-- BEGIN MATERIAL TO PROCESS --

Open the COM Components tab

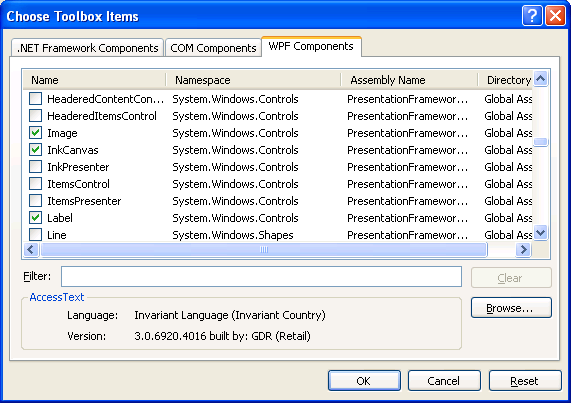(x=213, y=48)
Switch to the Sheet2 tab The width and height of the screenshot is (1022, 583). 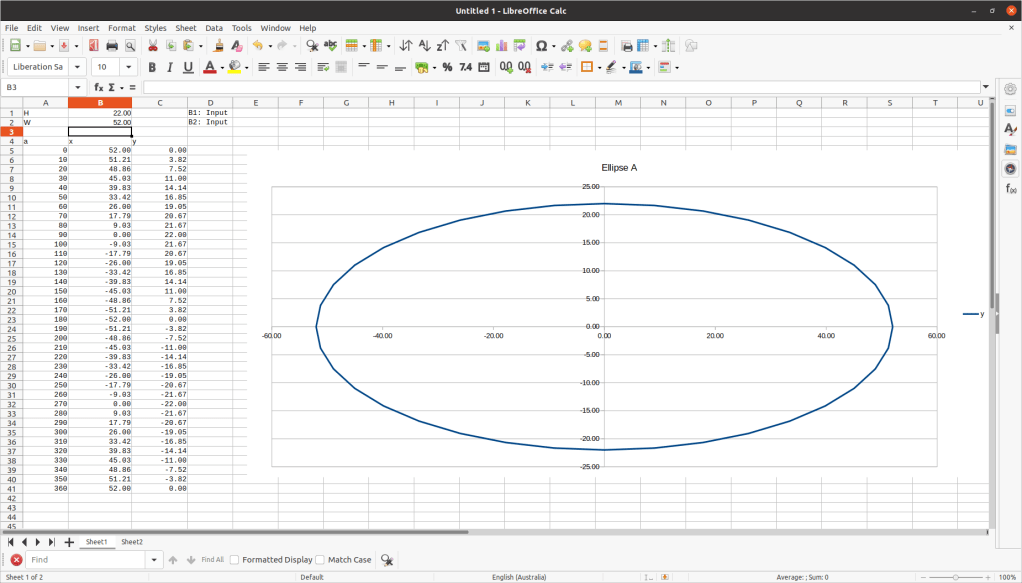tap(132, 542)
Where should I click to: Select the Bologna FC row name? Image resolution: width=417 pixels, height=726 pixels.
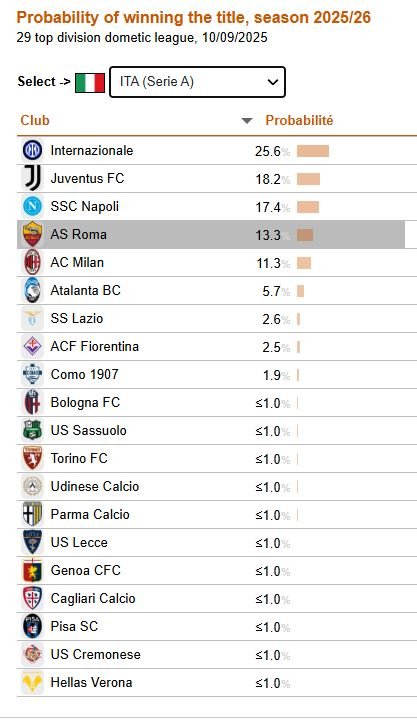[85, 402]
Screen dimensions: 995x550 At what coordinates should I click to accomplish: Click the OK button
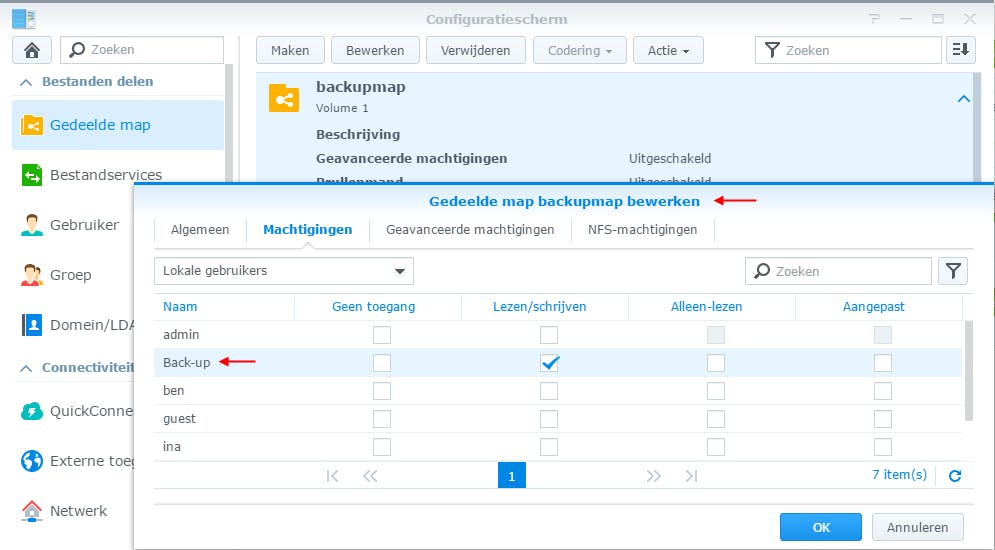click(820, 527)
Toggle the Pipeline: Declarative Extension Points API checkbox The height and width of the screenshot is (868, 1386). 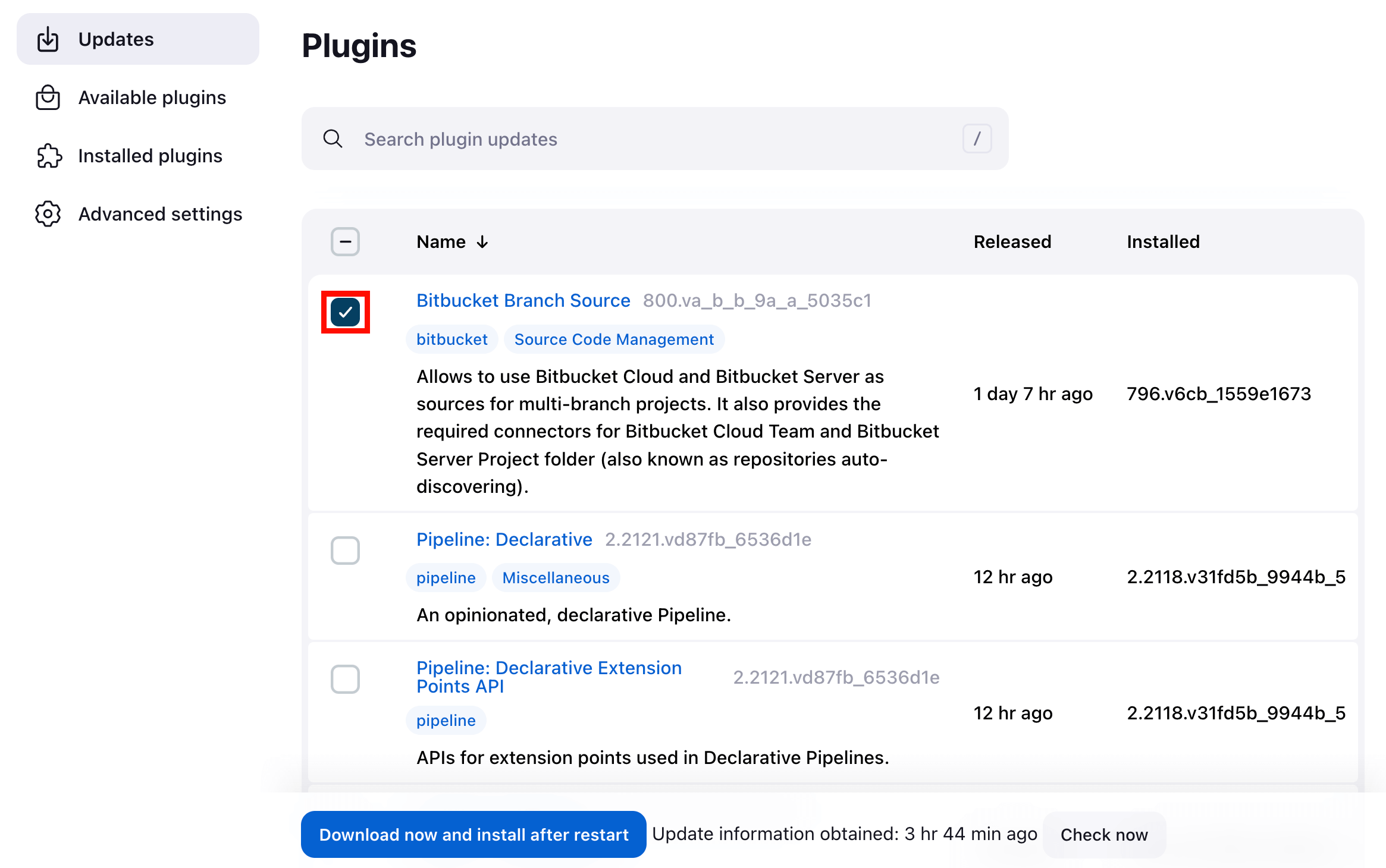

-- END MATERIAL TO PROCESS --

◆ PROBLEM REQUIREMENTS ◆
Reproduce the part of the entries that opens with the line containing "Screen dimensions: 995x550" and closes at the end of the entries, substituting "check box" for "checkbox" and keeping everything else unchanged. Leave the pictures out of your answer.

◆ RESULT ◆
Screen dimensions: 995x550 At what coordinates should I click to accomplish: Click the OK button
click(820, 527)
Toggle the Pipeline: Declarative Extension Points API check box The height and width of the screenshot is (868, 1386). 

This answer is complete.